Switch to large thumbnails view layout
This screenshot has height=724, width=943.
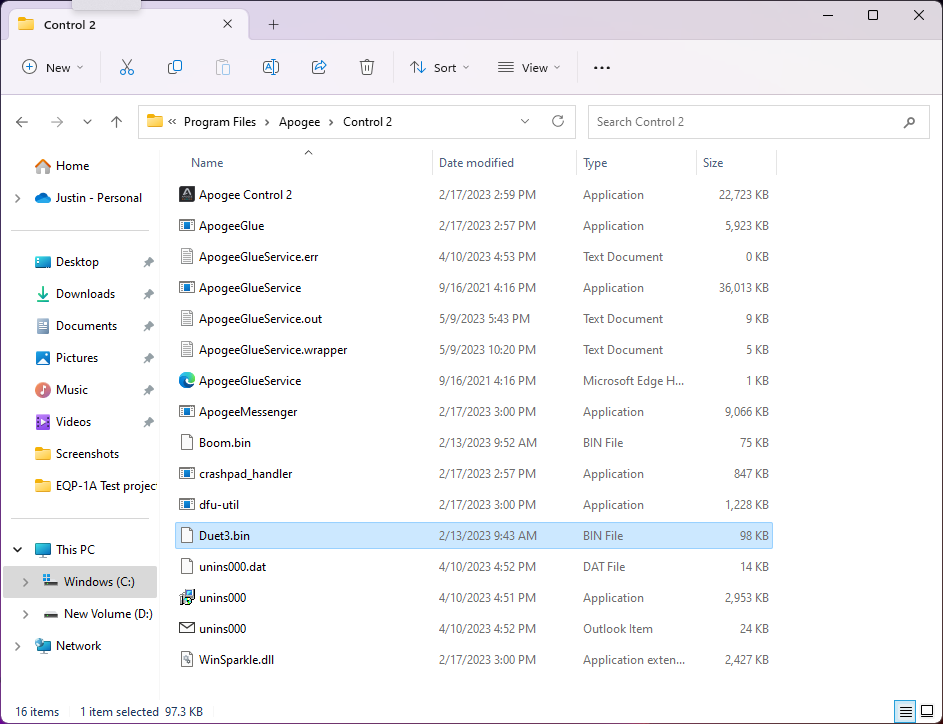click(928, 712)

---

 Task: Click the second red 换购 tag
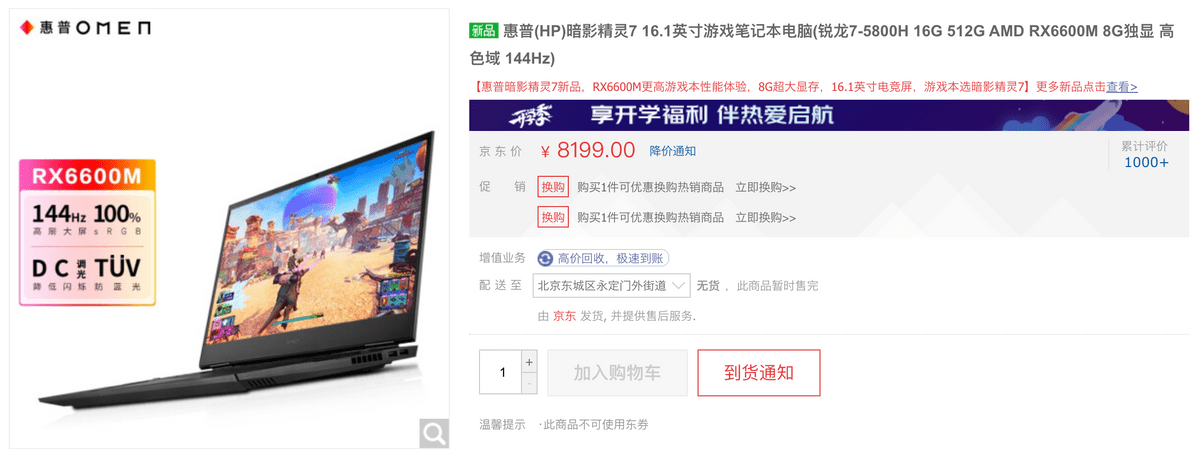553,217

▶ [YOUR INSTRUCTIONS] Pull out each line in the data above that contains the string "height", matching uppercase and lowercase exactly.

▶ [EXPECTED ANSWER]
This screenshot has height=724, width=943.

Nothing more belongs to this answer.